Age is often an indicator of the body's rate of entropy or “wear and tear”, and Is associated with a physiological breakdown of the organism. However, while the risk of morbidity and mortality increase over the lifespan, individual differences exist in the age of onset of physiological change. The aim of our study is to examine links between physiological dysregulation and chronological age to assess whether we can develop an index of “accelerated aging” and link this index to mortality. The sample consisted of 11,444 persons from NHANES III. Twelve biomarkers were regressed on age using sex-stratified models to generate an equation then used to calculate an expected physiological age. Differences between chronological age and physiological age were then used to create three categories—accelerated aging, typical aging, and decelerated aging. Finally, the probability of and relative risks of mortality over 18 years were calculated by sex and age cohort for aging rate groups.

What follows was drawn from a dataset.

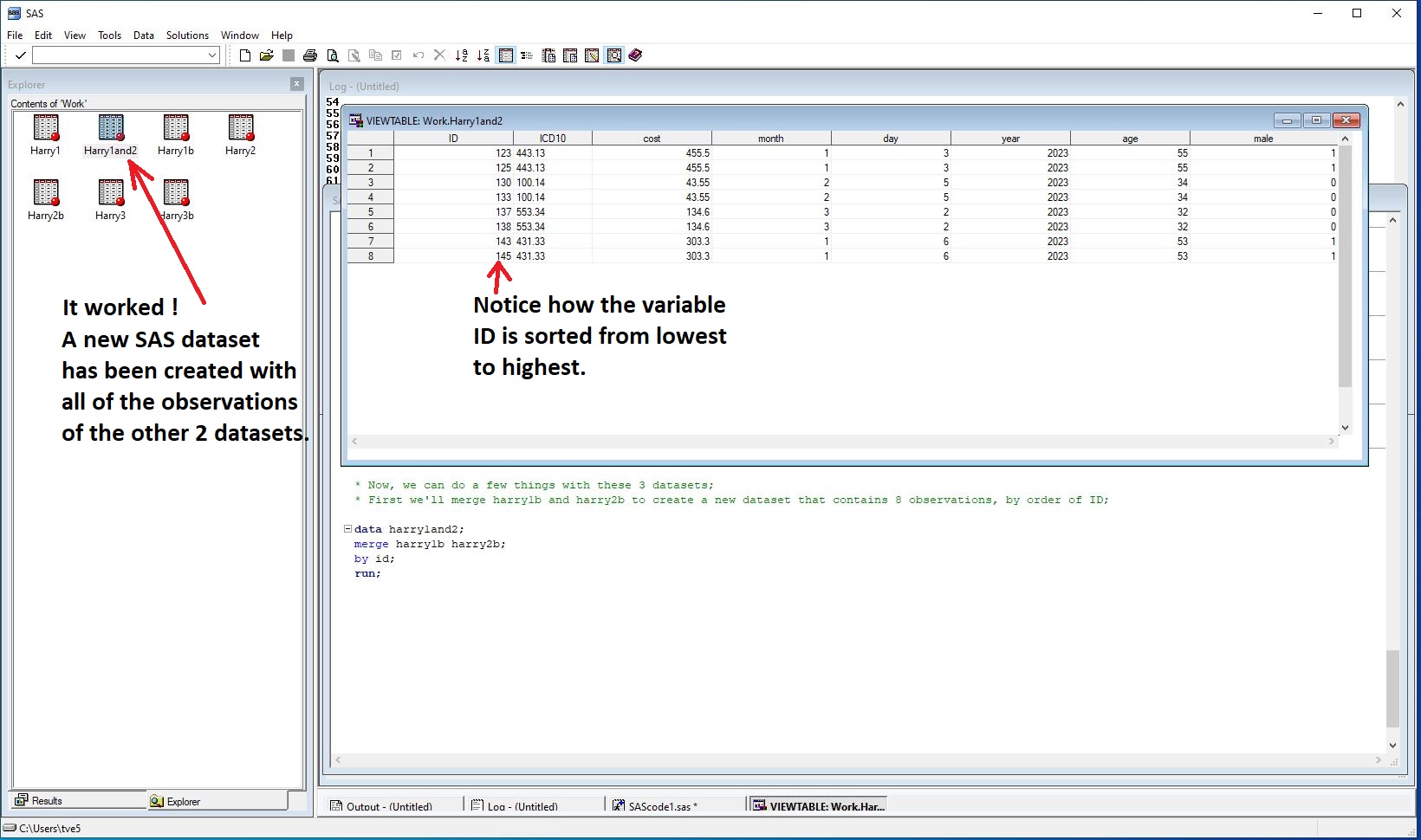Open SAS Help book icon
1421x840 pixels.
[635, 55]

Results showed that subjects who had accelerated age were, on average, more than twice as likely to die as those with decelerated aging. Furthermore, accelerating aging subjects who were 30-39 at baseline were found to have a higher mortality risk than slower aging subjects who were on average ten years older—aged 40-49. Due to variations in aging rates, identifying at-risk individuals in middle-age is essential to improving efficacy in preventative medicine. Furthermore, generating a construct that predicts mortality risk and, unlike chronological age, possesses plasticity, will facilitate the development of preventative interventions to impact longevity.